Exercise requirements
Copy every line of the listing below word for word, with no changes.

[Records from a dataset]
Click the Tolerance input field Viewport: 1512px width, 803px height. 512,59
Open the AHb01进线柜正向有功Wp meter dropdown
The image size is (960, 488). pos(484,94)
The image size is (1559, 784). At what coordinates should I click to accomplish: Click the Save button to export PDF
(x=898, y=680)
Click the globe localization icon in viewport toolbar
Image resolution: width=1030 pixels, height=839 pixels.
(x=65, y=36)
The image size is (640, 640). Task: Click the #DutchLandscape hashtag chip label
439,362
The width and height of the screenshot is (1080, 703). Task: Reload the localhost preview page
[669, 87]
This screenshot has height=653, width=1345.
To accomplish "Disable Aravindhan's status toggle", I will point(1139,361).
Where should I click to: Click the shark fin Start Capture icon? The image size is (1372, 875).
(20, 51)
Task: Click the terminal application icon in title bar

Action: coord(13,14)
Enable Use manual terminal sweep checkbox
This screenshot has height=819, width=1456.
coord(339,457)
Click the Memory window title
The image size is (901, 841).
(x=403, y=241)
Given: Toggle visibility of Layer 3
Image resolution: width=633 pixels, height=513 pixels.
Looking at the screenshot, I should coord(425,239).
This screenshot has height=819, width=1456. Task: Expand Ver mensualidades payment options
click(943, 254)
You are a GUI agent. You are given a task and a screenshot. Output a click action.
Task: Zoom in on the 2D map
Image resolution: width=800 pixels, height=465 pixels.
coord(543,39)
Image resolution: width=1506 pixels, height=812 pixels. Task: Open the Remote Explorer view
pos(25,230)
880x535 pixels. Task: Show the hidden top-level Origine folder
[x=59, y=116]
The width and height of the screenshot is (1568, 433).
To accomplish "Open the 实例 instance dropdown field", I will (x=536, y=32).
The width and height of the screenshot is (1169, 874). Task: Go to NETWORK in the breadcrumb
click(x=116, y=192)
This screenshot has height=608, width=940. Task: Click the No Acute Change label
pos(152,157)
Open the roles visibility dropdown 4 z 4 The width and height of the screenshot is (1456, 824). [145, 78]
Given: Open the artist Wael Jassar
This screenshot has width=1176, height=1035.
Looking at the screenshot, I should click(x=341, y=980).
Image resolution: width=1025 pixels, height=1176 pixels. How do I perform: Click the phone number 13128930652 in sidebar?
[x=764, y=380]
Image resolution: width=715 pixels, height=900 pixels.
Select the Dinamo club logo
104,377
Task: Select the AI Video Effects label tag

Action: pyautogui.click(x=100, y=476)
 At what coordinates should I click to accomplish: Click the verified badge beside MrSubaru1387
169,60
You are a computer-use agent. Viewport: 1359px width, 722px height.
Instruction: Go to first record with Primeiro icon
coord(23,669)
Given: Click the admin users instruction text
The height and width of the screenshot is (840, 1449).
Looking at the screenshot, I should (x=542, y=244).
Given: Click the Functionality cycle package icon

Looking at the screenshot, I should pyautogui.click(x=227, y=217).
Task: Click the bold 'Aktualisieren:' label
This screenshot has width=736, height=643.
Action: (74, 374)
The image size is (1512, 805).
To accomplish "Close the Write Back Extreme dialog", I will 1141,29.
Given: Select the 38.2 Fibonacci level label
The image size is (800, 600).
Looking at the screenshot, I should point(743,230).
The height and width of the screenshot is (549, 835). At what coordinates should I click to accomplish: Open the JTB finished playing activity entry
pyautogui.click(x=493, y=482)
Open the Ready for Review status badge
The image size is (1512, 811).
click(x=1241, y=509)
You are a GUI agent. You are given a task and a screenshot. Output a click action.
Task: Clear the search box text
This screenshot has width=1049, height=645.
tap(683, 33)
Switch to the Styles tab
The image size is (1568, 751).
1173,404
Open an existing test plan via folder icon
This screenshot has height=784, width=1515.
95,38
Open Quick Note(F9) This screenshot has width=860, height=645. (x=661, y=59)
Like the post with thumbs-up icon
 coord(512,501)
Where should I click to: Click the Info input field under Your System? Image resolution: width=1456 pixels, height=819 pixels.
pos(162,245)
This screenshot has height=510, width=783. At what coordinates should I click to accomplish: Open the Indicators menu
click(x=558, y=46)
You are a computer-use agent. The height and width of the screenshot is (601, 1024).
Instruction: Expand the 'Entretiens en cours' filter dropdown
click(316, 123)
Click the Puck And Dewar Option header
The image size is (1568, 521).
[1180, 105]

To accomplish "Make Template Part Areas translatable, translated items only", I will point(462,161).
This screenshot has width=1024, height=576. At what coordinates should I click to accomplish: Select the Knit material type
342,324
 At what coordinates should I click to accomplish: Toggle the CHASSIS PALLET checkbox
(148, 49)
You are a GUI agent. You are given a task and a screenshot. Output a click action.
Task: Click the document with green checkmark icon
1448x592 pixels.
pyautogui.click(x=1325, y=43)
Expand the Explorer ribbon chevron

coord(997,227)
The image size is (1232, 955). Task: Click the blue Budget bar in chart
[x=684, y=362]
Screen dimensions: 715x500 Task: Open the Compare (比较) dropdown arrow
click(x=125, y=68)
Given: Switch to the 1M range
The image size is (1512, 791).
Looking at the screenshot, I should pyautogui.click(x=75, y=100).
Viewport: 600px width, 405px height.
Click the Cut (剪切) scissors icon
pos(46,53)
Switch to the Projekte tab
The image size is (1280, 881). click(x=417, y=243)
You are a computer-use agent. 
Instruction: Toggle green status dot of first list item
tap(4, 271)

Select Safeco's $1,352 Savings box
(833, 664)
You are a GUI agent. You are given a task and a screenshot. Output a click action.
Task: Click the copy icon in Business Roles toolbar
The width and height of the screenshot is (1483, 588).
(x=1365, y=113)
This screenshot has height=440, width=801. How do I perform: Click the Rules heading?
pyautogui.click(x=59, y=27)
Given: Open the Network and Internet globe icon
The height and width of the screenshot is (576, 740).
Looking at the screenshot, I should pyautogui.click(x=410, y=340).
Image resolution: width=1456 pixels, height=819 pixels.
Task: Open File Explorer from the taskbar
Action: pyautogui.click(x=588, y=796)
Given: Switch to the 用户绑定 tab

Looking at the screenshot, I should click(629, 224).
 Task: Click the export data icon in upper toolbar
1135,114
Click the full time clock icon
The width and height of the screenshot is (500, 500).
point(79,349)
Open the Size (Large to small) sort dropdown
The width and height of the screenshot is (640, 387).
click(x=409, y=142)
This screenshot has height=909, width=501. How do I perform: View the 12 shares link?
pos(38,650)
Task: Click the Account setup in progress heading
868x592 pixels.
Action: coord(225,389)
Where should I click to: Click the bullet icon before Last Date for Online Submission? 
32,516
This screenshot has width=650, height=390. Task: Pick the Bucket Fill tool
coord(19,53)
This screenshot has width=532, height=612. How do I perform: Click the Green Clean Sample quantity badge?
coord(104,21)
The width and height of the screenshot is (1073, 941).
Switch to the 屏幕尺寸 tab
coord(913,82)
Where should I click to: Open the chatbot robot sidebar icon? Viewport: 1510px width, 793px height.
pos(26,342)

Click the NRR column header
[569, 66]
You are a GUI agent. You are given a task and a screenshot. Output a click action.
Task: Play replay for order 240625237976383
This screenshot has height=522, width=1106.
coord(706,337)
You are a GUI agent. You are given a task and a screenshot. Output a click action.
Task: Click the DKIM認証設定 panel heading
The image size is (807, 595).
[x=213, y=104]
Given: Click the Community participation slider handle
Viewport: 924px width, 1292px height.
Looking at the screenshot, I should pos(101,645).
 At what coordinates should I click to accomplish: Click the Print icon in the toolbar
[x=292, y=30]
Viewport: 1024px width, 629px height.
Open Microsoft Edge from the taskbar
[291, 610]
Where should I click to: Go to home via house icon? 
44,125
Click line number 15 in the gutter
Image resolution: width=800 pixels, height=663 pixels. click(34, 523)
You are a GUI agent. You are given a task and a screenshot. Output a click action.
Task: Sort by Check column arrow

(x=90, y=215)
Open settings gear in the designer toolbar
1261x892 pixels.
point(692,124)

Solution
Click the Tolerance input field Viewport: 1512px width, 803px height. 512,59
Open the AHb01进线柜正向有功Wp meter dropdown
The image size is (960, 488). pos(484,94)
The image size is (1559, 784). At what coordinates should I click to accomplish: Click the Save button to export PDF
(x=898, y=680)
Click the globe localization icon in viewport toolbar
Image resolution: width=1030 pixels, height=839 pixels.
(x=65, y=36)
The image size is (640, 640). Task: Click the #DutchLandscape hashtag chip label
439,362
The width and height of the screenshot is (1080, 703). Task: Reload the localhost preview page
[669, 87]
This screenshot has height=653, width=1345.
To accomplish "Disable Aravindhan's status toggle", I will point(1139,361).
Where should I click to: Click the shark fin Start Capture icon? The image size is (1372, 875).
(20, 51)
Task: Click the terminal application icon in title bar

Action: coord(13,14)
Enable Use manual terminal sweep checkbox
This screenshot has height=819, width=1456.
coord(339,457)
Click the Memory window title
The image size is (901, 841).
(x=403, y=241)
Given: Toggle visibility of Layer 3
Image resolution: width=633 pixels, height=513 pixels.
Looking at the screenshot, I should coord(425,239).
This screenshot has height=819, width=1456. Task: Expand Ver mensualidades payment options
click(943, 254)
You are a GUI agent. You are given a task and a screenshot. Output a click action.
Task: Zoom in on the 2D map
Image resolution: width=800 pixels, height=465 pixels.
coord(543,39)
Image resolution: width=1506 pixels, height=812 pixels. Task: Open the Remote Explorer view
pos(25,230)
880x535 pixels. Task: Show the hidden top-level Origine folder
[x=59, y=116]
The width and height of the screenshot is (1568, 433).
To accomplish "Open the 实例 instance dropdown field", I will (x=536, y=32).
The width and height of the screenshot is (1169, 874). Task: Go to NETWORK in the breadcrumb
click(x=116, y=192)
This screenshot has height=608, width=940. Task: Click the No Acute Change label
pos(152,157)
Open the roles visibility dropdown 4 z 4 The width and height of the screenshot is (1456, 824). [145, 78]
Given: Open the artist Wael Jassar
This screenshot has width=1176, height=1035.
Looking at the screenshot, I should click(x=341, y=980).
Image resolution: width=1025 pixels, height=1176 pixels. How do I perform: Click the phone number 13128930652 in sidebar?
[x=764, y=380]
Image resolution: width=715 pixels, height=900 pixels.
Select the Dinamo club logo
104,377
Task: Select the AI Video Effects label tag

Action: pyautogui.click(x=100, y=476)
 At what coordinates should I click to accomplish: Click the verified badge beside MrSubaru1387
169,60
You are a computer-use agent. Viewport: 1359px width, 722px height.
Instruction: Go to first record with Primeiro icon
coord(23,669)
Given: Click the admin users instruction text
The height and width of the screenshot is (840, 1449).
Looking at the screenshot, I should (x=542, y=244).
Given: Click the Functionality cycle package icon

Looking at the screenshot, I should pyautogui.click(x=227, y=217).
Task: Click the bold 'Aktualisieren:' label
This screenshot has width=736, height=643.
Action: (74, 374)
The image size is (1512, 805).
To accomplish "Close the Write Back Extreme dialog", I will 1141,29.
Given: Select the 38.2 Fibonacci level label
The image size is (800, 600).
Looking at the screenshot, I should point(743,230).
The height and width of the screenshot is (549, 835). At what coordinates should I click to accomplish: Open the JTB finished playing activity entry
pyautogui.click(x=493, y=482)
Open the Ready for Review status badge
The image size is (1512, 811).
click(x=1241, y=509)
You are a GUI agent. You are given a task and a screenshot. Output a click action.
Task: Clear the search box text
This screenshot has width=1049, height=645.
tap(683, 33)
Switch to the Styles tab
The image size is (1568, 751).
1173,404
Open an existing test plan via folder icon
This screenshot has height=784, width=1515.
95,38
Open Quick Note(F9) This screenshot has width=860, height=645. (x=661, y=59)
Like the post with thumbs-up icon
 coord(512,501)
Where should I click to: Click the Info input field under Your System? Image resolution: width=1456 pixels, height=819 pixels.
pos(162,245)
This screenshot has height=510, width=783. At what coordinates should I click to accomplish: Open the Indicators menu
click(x=558, y=46)
You are a computer-use agent. The height and width of the screenshot is (601, 1024).
Instruction: Expand the 'Entretiens en cours' filter dropdown
click(316, 123)
Click the Puck And Dewar Option header
The image size is (1568, 521).
[1180, 105]

To accomplish "Make Template Part Areas translatable, translated items only", I will point(462,161).
This screenshot has width=1024, height=576. At what coordinates should I click to accomplish: Select the Knit material type
342,324
 At what coordinates should I click to accomplish: Toggle the CHASSIS PALLET checkbox
(148, 49)
You are a GUI agent. You are given a task and a screenshot. Output a click action.
Task: Click the document with green checkmark icon
1448x592 pixels.
pyautogui.click(x=1325, y=43)
Expand the Explorer ribbon chevron

coord(997,227)
The image size is (1232, 955). Task: Click the blue Budget bar in chart
[x=684, y=362]
Screen dimensions: 715x500 Task: Open the Compare (比较) dropdown arrow
click(x=125, y=68)
Given: Switch to the 1M range
The image size is (1512, 791).
Looking at the screenshot, I should pyautogui.click(x=75, y=100).
Viewport: 600px width, 405px height.
Click the Cut (剪切) scissors icon
pos(46,53)
Switch to the Projekte tab
The image size is (1280, 881). click(x=417, y=243)
You are a computer-use agent. 
Instruction: Toggle green status dot of first list item
tap(4, 271)

Select Safeco's $1,352 Savings box
(833, 664)
You are a GUI agent. You are given a task and a screenshot. Output a click action.
Task: Click the copy icon in Business Roles toolbar
The width and height of the screenshot is (1483, 588).
(x=1365, y=113)
This screenshot has height=440, width=801. How do I perform: Click the Rules heading?
pyautogui.click(x=59, y=27)
Given: Open the Network and Internet globe icon
The height and width of the screenshot is (576, 740).
Looking at the screenshot, I should pyautogui.click(x=410, y=340).
Image resolution: width=1456 pixels, height=819 pixels.
Task: Open File Explorer from the taskbar
Action: pyautogui.click(x=588, y=796)
Given: Switch to the 用户绑定 tab

Looking at the screenshot, I should click(629, 224).
 Task: Click the export data icon in upper toolbar
1135,114
Click the full time clock icon
The width and height of the screenshot is (500, 500).
point(79,349)
Open the Size (Large to small) sort dropdown
The width and height of the screenshot is (640, 387).
click(x=409, y=142)
This screenshot has height=909, width=501. How do I perform: View the 12 shares link?
pos(38,650)
Task: Click the Account setup in progress heading
868x592 pixels.
Action: coord(225,389)
Where should I click to: Click the bullet icon before Last Date for Online Submission? 
32,516
This screenshot has width=650, height=390. Task: Pick the Bucket Fill tool
coord(19,53)
This screenshot has width=532, height=612. How do I perform: Click the Green Clean Sample quantity badge?
coord(104,21)
The width and height of the screenshot is (1073, 941).
Switch to the 屏幕尺寸 tab
coord(913,82)
Where should I click to: Open the chatbot robot sidebar icon? Viewport: 1510px width, 793px height.
pos(26,342)

Click the NRR column header
[569, 66]
You are a GUI agent. You are given a task and a screenshot. Output a click action.
Task: Play replay for order 240625237976383
This screenshot has height=522, width=1106.
coord(706,337)
You are a GUI agent. You are given a task and a screenshot. Output a click action.
Task: Click the DKIM認証設定 panel heading
The image size is (807, 595).
[x=213, y=104]
Given: Click the Community participation slider handle
Viewport: 924px width, 1292px height.
Looking at the screenshot, I should pos(101,645).
 At what coordinates should I click to accomplish: Click the Print icon in the toolbar
[x=292, y=30]
Viewport: 1024px width, 629px height.
Open Microsoft Edge from the taskbar
[291, 610]
Where should I click to: Go to home via house icon? 
44,125
Click line number 15 in the gutter
Image resolution: width=800 pixels, height=663 pixels. click(34, 523)
You are a GUI agent. You are given a task and a screenshot. Output a click action.
Task: Sort by Check column arrow

(x=90, y=215)
Open settings gear in the designer toolbar
1261x892 pixels.
point(692,124)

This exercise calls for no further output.